When fitting the t0 unretained peak, and wanting to improve the variability in the estimated parameters, one might wish to try the simpler NLC<ge> model where the intrinsic zero-distortion density's asymmetry is locked at the Giddings of the pure NLC model, or perhaps lock the GenNLC a4 at a specific asymmetry. If you do this, look closely at the degradation in the goodness of fit. The asymmetry in the generalized model may well be accommodating different components that make up this unretained peak. In other words, an odd asymmetry, positive or negative, is likely from the mix of unretained components.
For example, here is this same fit of this t0 peak to this simpler NLC<ge> model:
Average for 8 Fits
Fitted Parameters
r2 Coef Det DF Adj r2 Fit Std Err F-value ppm uVar
0.99902472 0.99901184 1.81627818 148,354 975.279214
Peak Type a0 a1 a2 a3 a4 a5 a6
1 NLC<ge> 16.3183264 0.10099324 0.00193297 -0.0067235 0.00145546 0.04513449 0.65620302
CV Percent for 8 Fits
Fitted Parameters
r2 Coef Det DF Adj r2 Fit Std Err F-value ppm uVar
0.06572511 0.06659403 87.2424546 69.4973578 67.3253413
Peak Type a0 a1 a2 a3 a4 a5 a6
1 NLC<ge> 67.7079295 9.38896271 41.9126207 102.003329 82.7015984 8.97717472 2.18900418
The CV% of the area fraction parameter of the <ge> IRF is much improved. This [0.0015, 0.0451, .652] IRF does look somewhat improved, although the estimate for the half-Gaussian is even worse. The key item to note is that the unaccounted variance, the error in the fitting, has nearly quadrupled. Note also that the NLC<ge> model's F-statistic is considerably worse, 148K vs 366K for the GenNLC<ge>.
About the only merit of this unretained mixture peak fit is that at t0 there can be no argument one is looking at anything complicated by the chromatographic separation. It is likely a pure IRF, merely difficult to estimate in such a peak consisting of mixture of different components.
Inclusion of the Tailed Peaks in IRF Determination
The <ge> IRF we found for the 5-25 ppm fits in the IRF Estimation 1 approach that included all peaks, both fronted and tailed, was [0.0080, 0.0432, 0.621]. In this exercise where only the first fronted peak was fit, we used [.0087, .0431, .625] from the 10 and 25 ppm concentrations as the IRF. These are essentially the same IRF parameters, a useful confirmation of the accuracy of the IRF determination.

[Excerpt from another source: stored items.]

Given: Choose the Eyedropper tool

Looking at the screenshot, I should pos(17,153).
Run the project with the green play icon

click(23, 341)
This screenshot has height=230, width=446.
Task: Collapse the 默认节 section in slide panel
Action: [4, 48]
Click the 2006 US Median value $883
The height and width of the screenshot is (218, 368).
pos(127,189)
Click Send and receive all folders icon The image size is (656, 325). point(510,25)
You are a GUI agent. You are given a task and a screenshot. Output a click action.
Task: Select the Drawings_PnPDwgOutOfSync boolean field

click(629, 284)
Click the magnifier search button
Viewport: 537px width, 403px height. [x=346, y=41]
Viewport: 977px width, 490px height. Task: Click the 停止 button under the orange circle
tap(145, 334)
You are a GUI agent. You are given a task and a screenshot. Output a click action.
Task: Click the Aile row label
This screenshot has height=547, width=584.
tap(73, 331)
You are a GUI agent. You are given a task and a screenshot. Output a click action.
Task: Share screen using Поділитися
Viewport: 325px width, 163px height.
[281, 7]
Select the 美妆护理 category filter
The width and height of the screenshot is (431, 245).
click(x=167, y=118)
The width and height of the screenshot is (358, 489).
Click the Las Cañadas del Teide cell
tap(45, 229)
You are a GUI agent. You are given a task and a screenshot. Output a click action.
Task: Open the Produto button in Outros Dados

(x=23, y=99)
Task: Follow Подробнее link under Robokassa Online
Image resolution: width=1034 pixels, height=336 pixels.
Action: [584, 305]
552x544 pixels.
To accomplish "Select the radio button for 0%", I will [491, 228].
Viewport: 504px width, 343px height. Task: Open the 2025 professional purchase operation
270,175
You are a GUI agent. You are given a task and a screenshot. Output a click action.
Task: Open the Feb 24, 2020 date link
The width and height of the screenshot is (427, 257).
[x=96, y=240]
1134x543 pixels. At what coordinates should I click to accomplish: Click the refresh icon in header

The beauty of the first approach is that you estimate the IRF every time you fit your standard. In this second instance of partitioning the data to fit only one or more fronted peaks, there is a additional fit if the standard contains some count of tailed peaks. We will note that <irf> bearing model fits require a convolution integral to be computed in the Fourier domain, and this is done on a peak by peak basis. It is much faster to fit a single peak, a matter of seconds for the data sets in this example, than to fit the much larger data sets with all of the peaks as was done within the IRF Estimation 1 example, which required minutes for the fitting.